Coleridge's famous question is not a hypothetical to active and conscious dreamers, who notice various types of bleedthrough between different dimensions of reality and experience.
    A nurse who took part in one of my early dream classes later told me she had dreamed of a visitation from a being that was half woman, half deer. Waking in her second floor apartment, she found deer scat on her floor. Trying to make sense of this (nurses are no-nonsense, practical people) she recognized that a deer might have wandered onto the grounds of her apartment complex. But she was quite certain there was no way it could have gotten up her stairs or through her window! She was content to accept the unlikely deer poop as a sign from the deeper universe that her visitation had been absolutely for real. She later found the deer-woman turning up as a guide when she was caring for patients, especially the dying who needed help to prepare for their journeys beyond this world.
    One of the most common bleedthroughs from the realm of dream or astral experience into the world of the body is astral repercussion, to use a term favored by Dion Fortune and her peers. This is what happens when what is experienced in the astral body during its excursions outside the physical body leaves physical marks when it returns.

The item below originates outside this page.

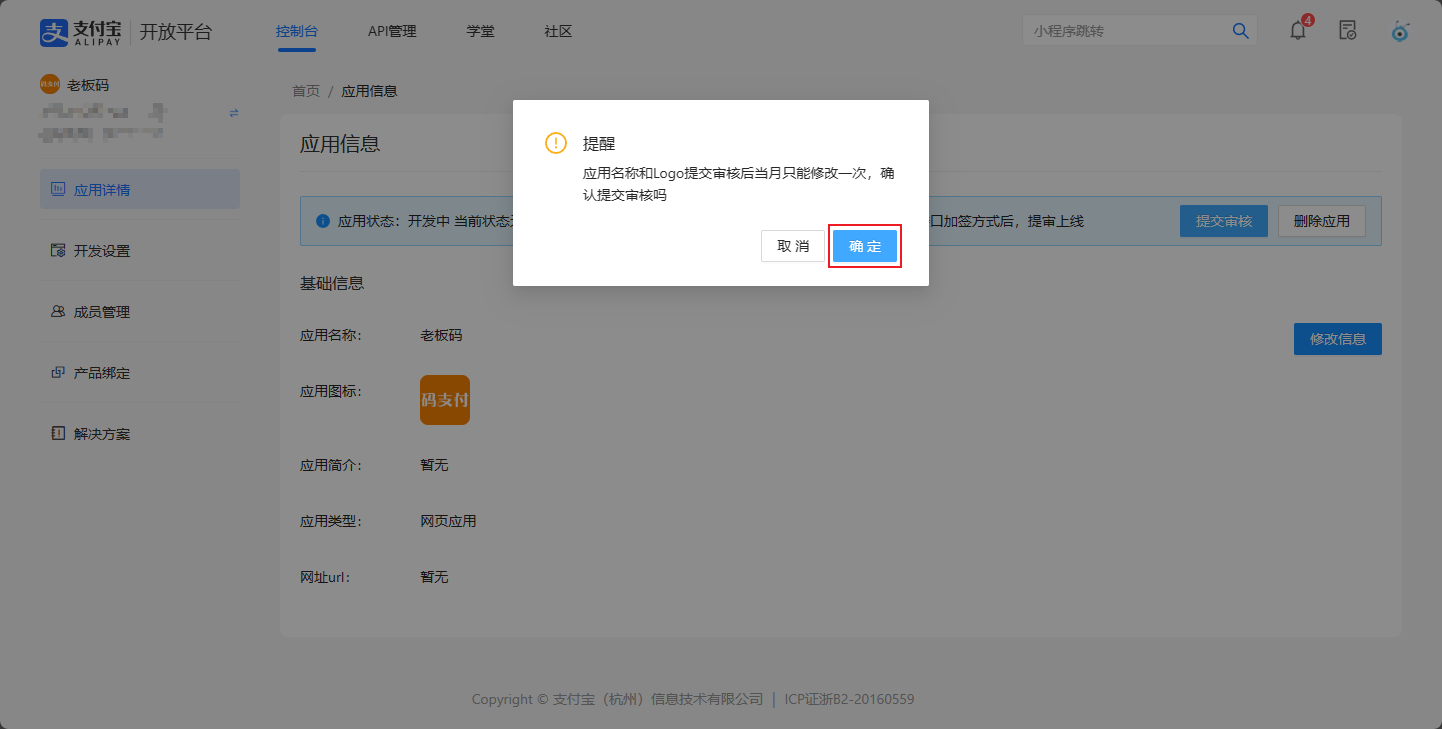Open 解决方案 sidebar item
The image size is (1442, 729).
102,434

    While Fortune described cases where this kind of thing can be seriously depleting, even life-threatening, to the experiencer, astral repercussion may be a routine side effect of getting out and about in a subtle energy body, sometimes wholly benign and even entertaining. In the first letter from Lady Valerie D'Arcy in my novel Fire Along the Sky, she protests that an amorous visit from her lover in the form of a leopard-man left her with bite marks on her body; this fictional scene was drawn from experience!
    Let me give an example from my dream life during a lazy week of summer vacation on Lake Champlain. I spent my time swimming and reading, dining well, spending a lot more time in bed overnight than is my typical pattern. My body's peace and ease over those summer days was balanced by the nocturnal adventures of my dream self. 

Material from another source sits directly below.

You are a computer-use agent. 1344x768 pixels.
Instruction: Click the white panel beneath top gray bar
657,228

    In a dream thriller that could easily be filmed in the style of The Bourne Identity, I go on a wild ride through the Bois de Boulogne in Paris. We have to dodge road-blocks and predatory packs that are out to stop cars and rob their drivers and passengers, or worse. The predators use all sorts of stratagems to get drivers to stop, sometimes pushing children in front of the cars. When they do that to us, I grab control of the steering wheel from my driver, managing to avoid hitting a child being used as bait, so we escape the trap. I hurt my arm making this maneuver, but pay little attention because soon I am caught up in a big-stakes international intrigue.
    I woke happy and excited. I felt like I had stepped into a movie to play an Action Man hero, and this was really enjoyable. But - uh, oh - how did that bruise come to appear on the underside of my left upper arm? There really was no physical cause I could locate. On the other hand, there was all that action in the dream, and the pain I experienced during the car chase. Someone had jabbed something at me through the window of the car, in that mad ride through the Bois de Boulogne.
   Inter-dimensional bleedthroughs bring us awake to the fact that we are engaged in more than one order of reality, and that what happens beyond our default (physical) reality may not only be no less real, but sometimes more so. If the dream gave me the bruise, then which was more real: my night escapade in Paris, or my lazy day by a lake in Vermont?

Dearest Shane,

I dream you as the leopard. Last night you came to me in his skin.You frightened me, pressing against my face. I knew you by the eyes.
     This night vision was entirely real. As I write this, I feel the places in my body you praised and fed. 
I cannot undress in front of Sir Henry tonight, even if he begs me to do it, because I have bite marks and a spectacular bruise, ovoid and empurpled as an eggplant, blooms on my inner thigh. 
     Can you cause a leopard, Shane?

- love letter from Lady Valeie D'Arcy to Shane Hardacre, the opening page of my novel Fire Along the Sky published by Excelsior Editions. Please note that only the second edition contains the letters.